**PAGE:**

Je viens de réécouter In C, de TERRY RILEY, pas la version de 1990 qui dure 20’, mais la version de 1995, en 76’20’’, celle du 25ème anniversaire. Ailleurs qu’en France, C, ça veut dire « do ». Toute la pièce (« répétitive ») est en do. Pour vous dire si c’est bien, il y a trente-deux musiciens dans le studio, et à la fin, après un temps de silence complet, deux mains claquent, et alors tous les musiciens applaudissent. Ils applaudissent la musique. Ils sont heureux d'avoir participé à ça. Il n’y a pas à dire : cette musique procure de la joie. Il faut simplement laisser faire la musique, et bien écouter.
Un autre « répétitif », de belle carrure aussi : STEVE REICH. Je n’ai rien de particulier à dire du bonhomme. Ce que je sais, c’est que sa musique tient la route et que j’écoute ses disques régulièrement. Je passerai vite sur You are (variations), pour mentionner Six pianos, bien dans la veine citée et parfaitement écoutable. Mais si on veut avoir une idée de la dimension de sa musique, je conseillerai de commencer avec Different trains (joué par le KRONOS QUARTET), Music for 18 Musicians (une petite heure), et de terminer par The Desert music. Si vous ne connaissez pas, un monde nouveau s'ouvre à vous.

**CONSIGNES:**
[1] Réécrivez le passage de la page qui débute par « Je viens de » et s'achève après « et bien écouter. », en substituant « instrumentistes » à « musiciens ».
[2] D'après la page, combien de temps dure la version de 1995 de In C ?

**DONNÉES FOURNIES:**
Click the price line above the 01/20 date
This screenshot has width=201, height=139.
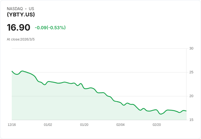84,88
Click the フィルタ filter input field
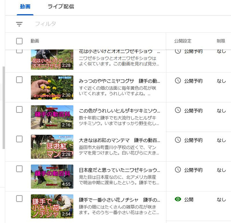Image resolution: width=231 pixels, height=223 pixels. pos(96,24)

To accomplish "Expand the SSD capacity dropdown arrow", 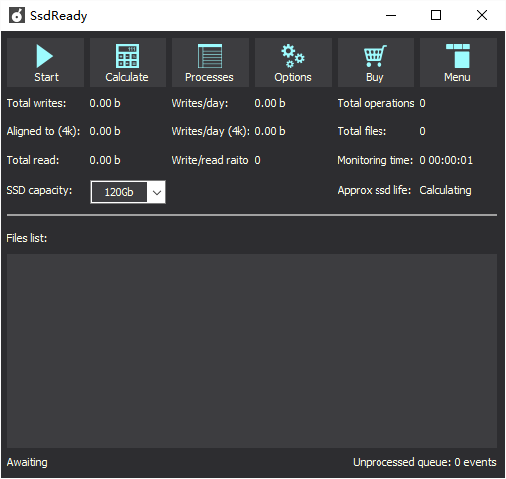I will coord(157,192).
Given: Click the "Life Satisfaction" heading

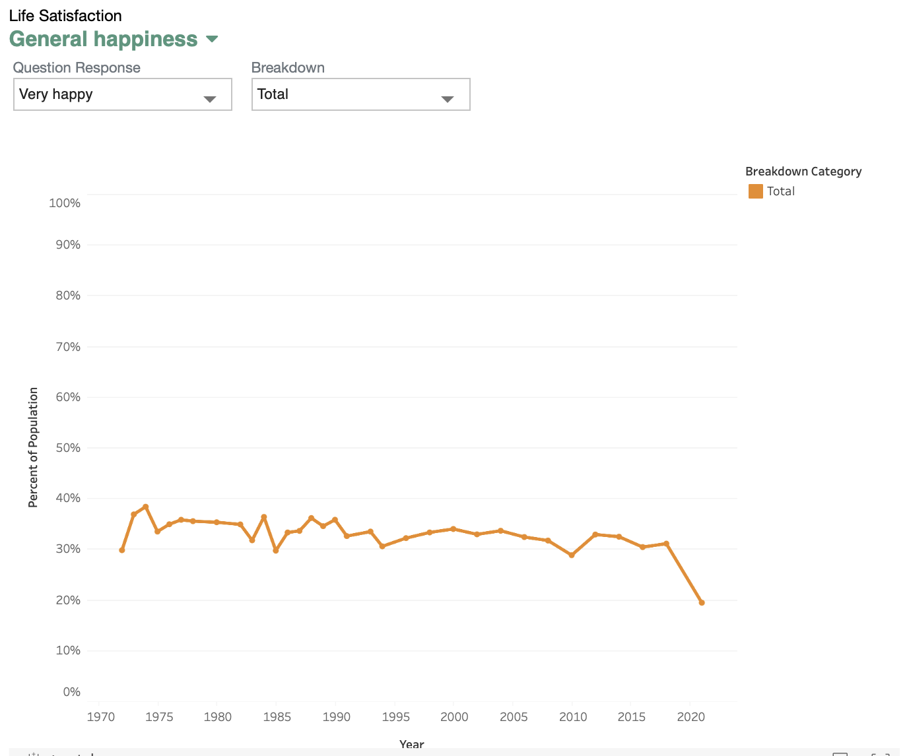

**RÉPONSES SUCCESSIVES:**
[1]
Je viens de réécouter In C, de TERRY RILEY, pas la version de 1990 qui dure 20’, mais la version de 1995, en 76’20’’, celle du 25ème anniversaire. Ailleurs qu’en France, C, ça veut dire « do ». Toute la pièce (« répétitive ») est en do. Pour vous dire si c’est bien, il y a trente-deux instrumentistes dans le studio, et à la fin, après un temps de silence complet, deux mains claquent, et alors tous les instrumentistes applaudissent. Ils applaudissent la musique. Ils sont heureux d'avoir participé à ça. Il n’y a pas à dire : cette musique procure de la joie. Il faut simplement laisser faire la musique, et bien écouter.

[2] 76’20’’.